BEGIN EXTRACTED ENTRIES

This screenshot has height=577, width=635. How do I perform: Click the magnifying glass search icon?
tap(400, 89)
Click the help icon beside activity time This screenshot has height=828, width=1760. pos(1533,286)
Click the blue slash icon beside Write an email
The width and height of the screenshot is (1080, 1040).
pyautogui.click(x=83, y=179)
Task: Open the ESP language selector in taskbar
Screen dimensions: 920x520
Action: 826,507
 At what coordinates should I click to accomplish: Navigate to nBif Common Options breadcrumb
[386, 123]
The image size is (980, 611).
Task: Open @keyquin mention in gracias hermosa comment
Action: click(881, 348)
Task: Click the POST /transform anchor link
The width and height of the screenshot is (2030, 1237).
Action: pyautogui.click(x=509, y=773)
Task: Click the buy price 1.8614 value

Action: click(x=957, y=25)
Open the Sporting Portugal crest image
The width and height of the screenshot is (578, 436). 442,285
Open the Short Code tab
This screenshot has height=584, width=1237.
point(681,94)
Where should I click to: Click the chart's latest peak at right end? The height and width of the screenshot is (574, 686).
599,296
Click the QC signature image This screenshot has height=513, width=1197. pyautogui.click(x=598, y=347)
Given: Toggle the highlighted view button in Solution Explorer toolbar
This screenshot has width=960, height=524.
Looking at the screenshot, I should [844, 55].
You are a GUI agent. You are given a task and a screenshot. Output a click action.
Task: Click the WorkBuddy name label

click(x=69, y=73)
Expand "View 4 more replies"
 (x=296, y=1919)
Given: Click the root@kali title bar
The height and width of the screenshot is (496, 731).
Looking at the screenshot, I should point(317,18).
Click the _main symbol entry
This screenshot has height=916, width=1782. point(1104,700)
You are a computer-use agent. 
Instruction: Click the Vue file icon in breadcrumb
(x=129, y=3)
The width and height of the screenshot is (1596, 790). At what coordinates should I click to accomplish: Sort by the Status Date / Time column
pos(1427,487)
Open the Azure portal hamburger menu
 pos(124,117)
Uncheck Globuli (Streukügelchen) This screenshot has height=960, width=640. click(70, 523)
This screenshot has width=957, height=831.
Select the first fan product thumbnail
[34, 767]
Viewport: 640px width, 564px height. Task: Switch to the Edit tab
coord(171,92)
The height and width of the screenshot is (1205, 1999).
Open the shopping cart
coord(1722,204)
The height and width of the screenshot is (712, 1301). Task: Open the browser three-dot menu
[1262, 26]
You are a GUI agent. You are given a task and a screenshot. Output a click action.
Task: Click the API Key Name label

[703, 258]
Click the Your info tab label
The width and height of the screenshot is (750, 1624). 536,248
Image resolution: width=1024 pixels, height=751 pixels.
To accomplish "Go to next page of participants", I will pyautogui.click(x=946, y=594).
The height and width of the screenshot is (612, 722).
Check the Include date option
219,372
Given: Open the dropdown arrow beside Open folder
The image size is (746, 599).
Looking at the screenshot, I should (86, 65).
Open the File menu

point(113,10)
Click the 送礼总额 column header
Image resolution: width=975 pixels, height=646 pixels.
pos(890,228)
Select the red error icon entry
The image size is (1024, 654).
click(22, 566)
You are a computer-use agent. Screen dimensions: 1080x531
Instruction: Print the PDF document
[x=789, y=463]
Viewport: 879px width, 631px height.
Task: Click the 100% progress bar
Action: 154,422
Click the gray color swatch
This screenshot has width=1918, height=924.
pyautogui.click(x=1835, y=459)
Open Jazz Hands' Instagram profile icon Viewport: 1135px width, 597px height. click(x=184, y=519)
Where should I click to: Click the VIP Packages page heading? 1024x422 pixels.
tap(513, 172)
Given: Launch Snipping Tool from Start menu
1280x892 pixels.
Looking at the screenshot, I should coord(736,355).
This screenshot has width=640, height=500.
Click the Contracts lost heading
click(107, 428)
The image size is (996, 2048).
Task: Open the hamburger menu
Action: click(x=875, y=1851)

END EXTRACTED ENTRIES

PROBLEM TO SOLVE → Give back, word for word, the lines from the one with "Open the File menu" through the last line of the entries, both included, and no other line.

EXERCISE OUTPUT →
Open the File menu

point(113,10)
Click the 送礼总额 column header
Image resolution: width=975 pixels, height=646 pixels.
pos(890,228)
Select the red error icon entry
The image size is (1024, 654).
click(22, 566)
You are a computer-use agent. Screen dimensions: 1080x531
Instruction: Print the PDF document
[x=789, y=463]
Viewport: 879px width, 631px height.
Task: Click the 100% progress bar
Action: 154,422
Click the gray color swatch
This screenshot has width=1918, height=924.
pyautogui.click(x=1835, y=459)
Open Jazz Hands' Instagram profile icon Viewport: 1135px width, 597px height. click(x=184, y=519)
Where should I click to: Click the VIP Packages page heading? 1024x422 pixels.
tap(513, 172)
Given: Launch Snipping Tool from Start menu
1280x892 pixels.
Looking at the screenshot, I should coord(736,355).
This screenshot has width=640, height=500.
Click the Contracts lost heading
click(107, 428)
The image size is (996, 2048).
Task: Open the hamburger menu
Action: click(x=875, y=1851)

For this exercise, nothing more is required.